His ensembles are embroidered with silver or gold threads. She likes the feel of velvet, the thin cambric of his shirts. He wants her to walk around the room barefoot. Sometimes he asks her to put her feet on a pillow for he likes to touch her toes.

He tells her strange and wonderful things. Tells her of that other Greece, the Greece he calls the land of wisdom and true culture. In that other Greece, men possessed true nobility of spirit. They were heroes and valiant warriors, their bodies as perfect as their minds and hearts. He also tells her about the women he calls haetteras, women so wise that the famous philosophers thronged to see them.

‘It is the art of conversation, my Dou-Dou, that distinguishes common souls from people of quality. Every woman knows how to spread her legs, but not everyone has learnt how not to bore.’

She listens to his every word.

The Greek women of today, he tells her, are but pale replicas of these other women, Lais and Phryne, women of quick minds and beauty seasoned with wisdom and refinement. He tells her that his heart bleeds when he thinks of modern Greeks; slaves, their hearts cowardly, unworthy of the glory of their ancestors.

How, he asks her, can a handful of lazy Turks keep with pistols and daggers the descendants of the ancient race who bore Homer and Scio in submission?

How could the descendants of such a noble race have sunk to the level of thieves and whores? He has been to miserable Greek villages littered with fragments of ancient pillars that once adorned an ancient temple. The peasants shamefully hide these traces of the past glory, as relics of pagan rites they wish no part of. In one of these villages, he tells her, he once saw a piece of white marble that bore the inscription: C. MARCIVS. MARSVS/V. F. SIBI. ET. SVIS. Covered with mud and manure it paved an ignorant peasant’s barn.

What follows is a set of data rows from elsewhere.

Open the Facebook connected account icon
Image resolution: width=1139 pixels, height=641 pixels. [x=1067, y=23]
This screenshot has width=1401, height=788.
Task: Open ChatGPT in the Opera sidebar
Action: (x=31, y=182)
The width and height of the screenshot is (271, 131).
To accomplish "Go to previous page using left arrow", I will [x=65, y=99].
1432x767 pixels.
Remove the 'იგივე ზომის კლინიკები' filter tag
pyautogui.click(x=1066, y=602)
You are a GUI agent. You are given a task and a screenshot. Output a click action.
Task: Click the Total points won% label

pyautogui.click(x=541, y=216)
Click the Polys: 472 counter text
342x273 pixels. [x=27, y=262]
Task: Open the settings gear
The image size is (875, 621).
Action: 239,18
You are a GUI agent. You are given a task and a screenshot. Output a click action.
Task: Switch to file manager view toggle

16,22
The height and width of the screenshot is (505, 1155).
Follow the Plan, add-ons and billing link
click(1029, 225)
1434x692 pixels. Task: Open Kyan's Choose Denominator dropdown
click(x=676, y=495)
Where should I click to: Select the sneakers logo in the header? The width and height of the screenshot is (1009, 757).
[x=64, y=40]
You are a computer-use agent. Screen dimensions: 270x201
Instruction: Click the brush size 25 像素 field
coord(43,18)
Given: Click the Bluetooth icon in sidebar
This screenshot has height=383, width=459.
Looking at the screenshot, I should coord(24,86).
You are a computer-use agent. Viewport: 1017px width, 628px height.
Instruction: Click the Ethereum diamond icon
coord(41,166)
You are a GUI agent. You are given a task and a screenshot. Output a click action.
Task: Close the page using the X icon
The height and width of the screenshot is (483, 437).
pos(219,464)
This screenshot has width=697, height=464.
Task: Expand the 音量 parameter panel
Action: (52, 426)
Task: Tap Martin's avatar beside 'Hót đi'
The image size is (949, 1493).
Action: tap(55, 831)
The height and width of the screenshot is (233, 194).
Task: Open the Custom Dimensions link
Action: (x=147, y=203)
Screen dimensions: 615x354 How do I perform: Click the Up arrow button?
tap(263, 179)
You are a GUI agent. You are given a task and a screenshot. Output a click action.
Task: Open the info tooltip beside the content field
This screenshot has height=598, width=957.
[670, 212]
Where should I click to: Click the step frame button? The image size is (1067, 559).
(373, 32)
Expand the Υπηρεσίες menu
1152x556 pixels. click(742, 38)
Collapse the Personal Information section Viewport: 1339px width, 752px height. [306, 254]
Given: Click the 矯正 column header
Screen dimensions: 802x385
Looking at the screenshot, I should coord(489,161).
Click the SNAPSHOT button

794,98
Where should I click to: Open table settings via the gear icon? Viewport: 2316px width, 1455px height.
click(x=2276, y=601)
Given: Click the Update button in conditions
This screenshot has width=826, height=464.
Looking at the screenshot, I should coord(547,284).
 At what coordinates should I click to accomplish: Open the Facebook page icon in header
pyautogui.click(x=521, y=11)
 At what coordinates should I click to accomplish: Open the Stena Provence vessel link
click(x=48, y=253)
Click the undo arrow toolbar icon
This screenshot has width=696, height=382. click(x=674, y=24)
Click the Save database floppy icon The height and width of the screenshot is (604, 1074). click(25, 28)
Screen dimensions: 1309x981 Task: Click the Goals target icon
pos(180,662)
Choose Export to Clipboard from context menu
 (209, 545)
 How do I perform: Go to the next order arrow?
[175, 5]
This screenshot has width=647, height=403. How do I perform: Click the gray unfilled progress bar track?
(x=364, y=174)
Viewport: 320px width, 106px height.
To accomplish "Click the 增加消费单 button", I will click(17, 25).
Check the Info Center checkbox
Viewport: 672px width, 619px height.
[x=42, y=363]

Had he not been taught to admire Grecian courage, wisdom, and talents, he might look upon the meanness of her race with less emotion. The victors from Marathon, Salamis, Platea, he says in an accusing voice, while his hand pats her buttocks, cringe at the feet of their Turkish masters. He tells her how, at the Isthmean Games, Titus Quinctius announced to the Greeks that they were free, but that was nothing but a ruse—a trap into which they all fell when they began shouting for joy. For the true freeman needs no trumpet to declare that he is free. His looks, his expression are the heralds of his own independence.

‘Does your little head understand any of this, Dou-Dou?’

He tells her that when beautiful Lais moved from her native Sicily to Greece, princes, lords, speakers, philosophers, all rushed to see and admire her. But then a few common women, jealous of her beauty, murdered her in the temple of Aphrodite, forty years before the birth of Christ.

She thinks about it for a while. About jealousy that can kill. About a knife plunged into a woman’s heart.

‘The art of conversation,’ he says, ‘is the most powerful of arts. It alone can open the doors of palaces.’

‘What did they talk about, these ancient haetteras .’

‘Philosophy, art, literature. They enjoyed exchanging arguments, civilised dispute. Things, my little Dou-Dou, you have no idea of and never will. Things far too complicated for you.’

‘Tell me,’ she asks.

‘Tell you what,’ he laughs at her eagerness, but he is not displeased. Clearing his throat he says: ‘La Mettrie contends that all we imagine comes from our senses: no senses, no thoughts; a few sensations of the body—a few notions in the mind. Do you understand?’